Sep 15, 2013; Phoenix, AZ, USA; Detroit Lions center Dominic Raiola (51) signals to teammates before snapping the ball during the first half against the Arizona Cardinals at University of Phoenix Stadium. Mandatory Credit: Matt Kartozian-USA TODAY Sports


This is a tough thing to grade for offensive linemen. They have no truly native stats, “sacks allowed” is extremely subjective and esoteric (i.e. it says nothing about run blocking, for instance), and it’s (usually) impossible to attribute something like an improved running game to just one player on the line.

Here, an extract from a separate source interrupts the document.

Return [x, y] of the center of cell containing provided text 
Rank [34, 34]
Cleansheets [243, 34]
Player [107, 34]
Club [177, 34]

That said, the guys at Pro Football Focus have Raiola ranked as the best center in the NFC. According to Justin Rogers at, head coach Jim Schwartz said “he’s playing the best football maybe in the five years that I have been here.” That’s production enough, I imagine.

Grade: A


Centers don’t make “impact” plays. It’s not in their job description. What they can do is prevent negative impact plays, and Raiola is doing that with regularity, routinely winning his matchups on the line, even against the heavy defensive tackles he has historically struggled against.

Grade: A

Vs. Expectations

Raiola is going to be 35 years old this December, he took a huge pay cut to stay with the team this year, and he has built a reputation as a scrappy, undersized center who gets by on work ethic and football IQ. That he gets overwhelmed by larger nose tackle-types was a foregone conclusion, especially for a guy in the twilight years of his career.

That is no longer happening. He was even pushing 335-pound Browns tackle Phil Taylor off the line. Maybe it’s because he has quality guards on either side of him (more on that later), or maybe it’s the extra weight he packed on in this offseason. Whatever the reason, Raiola is outperforming more than just the expectations for his 13th NFL season, he’s playing better football than anyone thought him capable of.

Grade: A+


The Lions need to replace Raiola in the very near future. Most (myself included) assumed the writing was on the wall for his retirement, with him taking a pay cut in the final year of his contract just to stay with the team. Now I’m not so sure. The way Raiola is playing right now, forget a pay cut, the Lions might have to win a bidding war just to keep him next season.

But that’s a concern for several months from now. The Lions would have been happy just with Raiola not getting shoved five yards back into the pocket every play. That he’s actually a positive impact player this year has been a huge boost. That said, they probably could have done without the whole Wisconsin band thing.